Abstract

Observed long-term outcomes no longer reflect the survival trajectory facing pediatric liver transplant (LT) recipients today. We aimed to use national registry data and parametric models to project 20- and 30-year post-transplant outcomes for recently transplanted pediatric LT recipients. We conducted a retrospective cohort study of 13,442 first-time pediatric (age <18) LT recipients using 1987 to 2018 Scientific Registry of Transplant Recipients data. We validated the proposed method (ie, to project long-term patient and graft survival using parametric survival models and short-term data) in 2 historic cohorts (1987-1996 and 1997-2006) and estimated long-term projections among patients transplanted between 2007 and 2018. Projections were stratified by raft type, recipient age, and indication for transplant.
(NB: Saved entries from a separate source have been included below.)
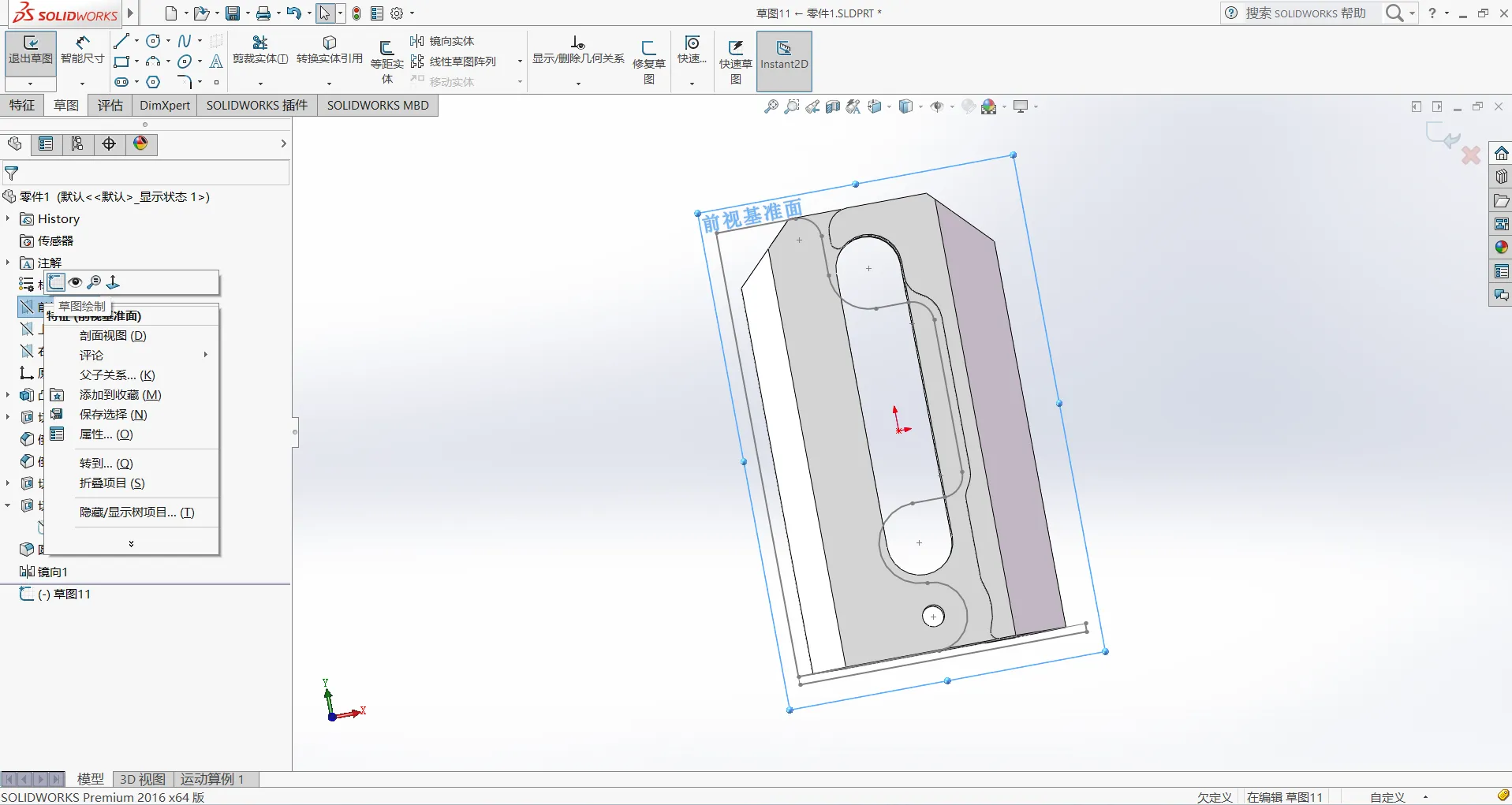Click the Search SOLIDWORKS Help field
The width and height of the screenshot is (1512, 805).
click(1305, 13)
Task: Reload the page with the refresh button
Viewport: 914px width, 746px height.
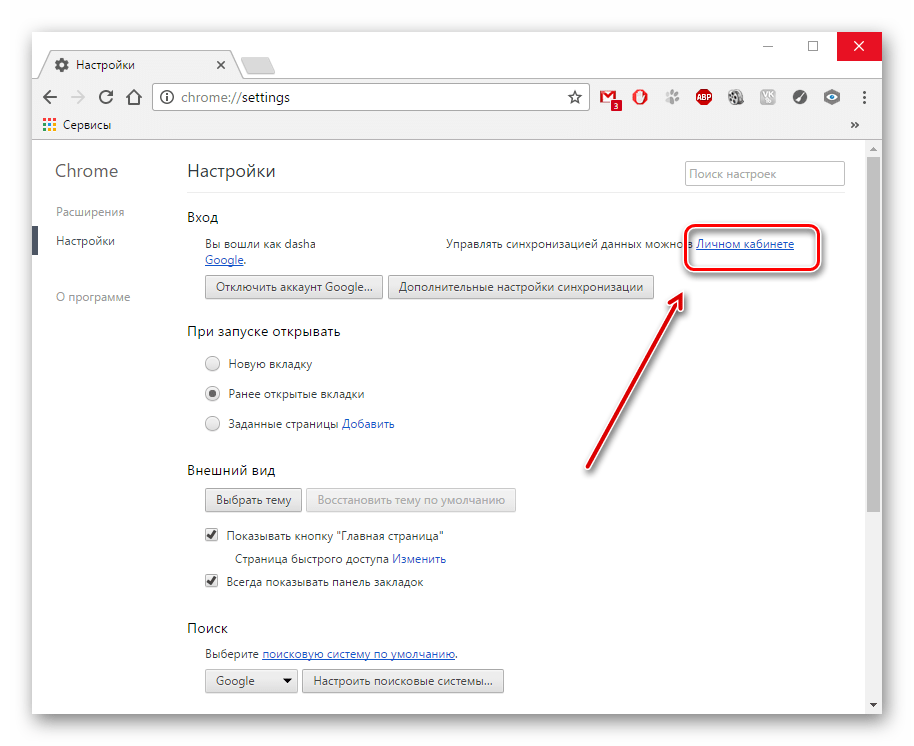Action: [105, 97]
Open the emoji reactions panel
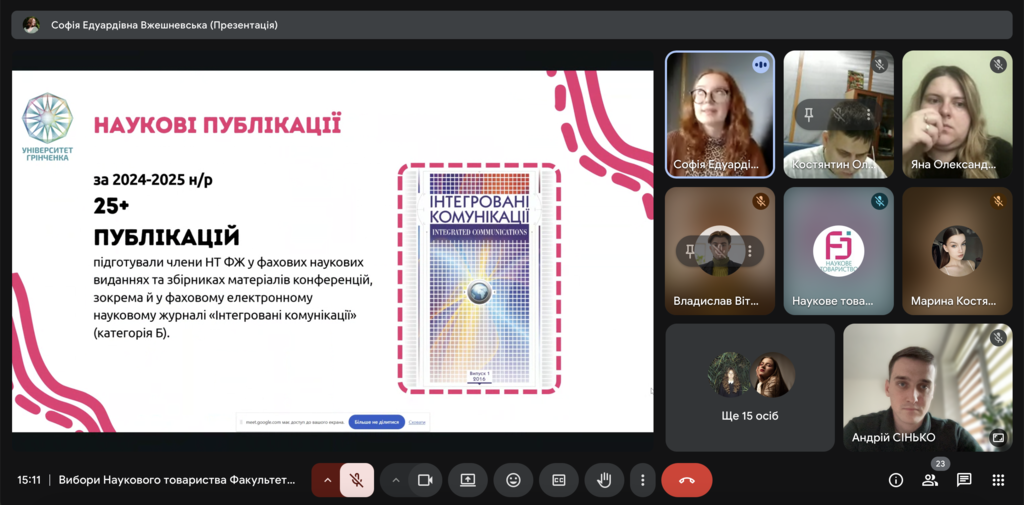 point(513,480)

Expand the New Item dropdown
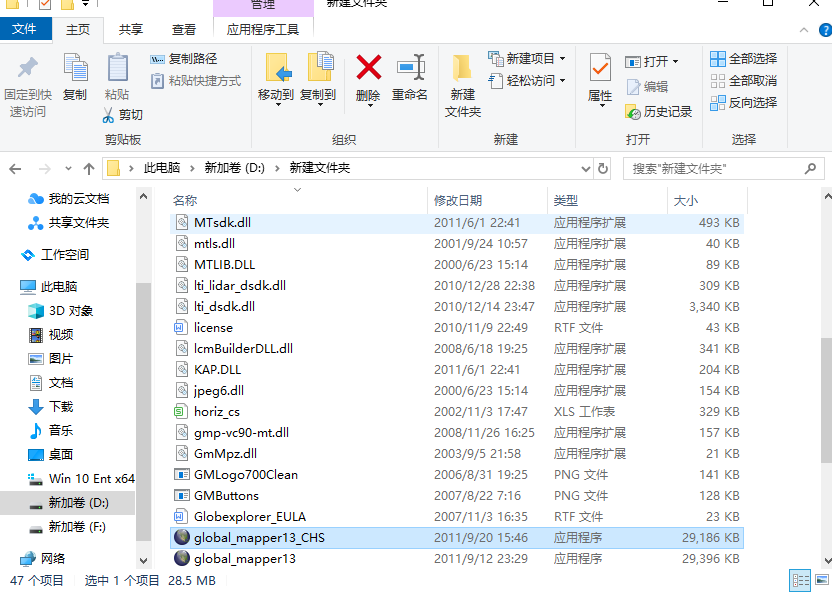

Parsimonious parametric models with Weibull distribution can be applied to post-transplant data and used to project long-term outcomes for pediatric LT recipients beyond observed data. Projected 20-year patient survival for pediatric LT recipients transplanted in 2007 to 2018 was 84.0% (95% confidence interval 81.5-85.8), compared to observed 20-year survival of 72.8% and 63.6% among those transplanted in 1997 to 2006 and 1987 to 1996, respectively. Projected 30-year survival for pediatric LT recipients in 2007 to 2018 was 80.1% (75.2-82.7), compared to projected 30-year survival of 68.6% (66.1-70.9) in the 1997 to 2006 cohort and observed 30-year survival of 57.5% in the 1987 to 1996 cohort. Twenty- and 30-year patient and graft survival varied slightly by recipient age, graft type, and indication for transplant. Projected long-term outcomes for recently transplanted pediatric LT recipients are excellent, reflective of substantial improvements in medical care, and informative for physician-patient education and decision making in the current era.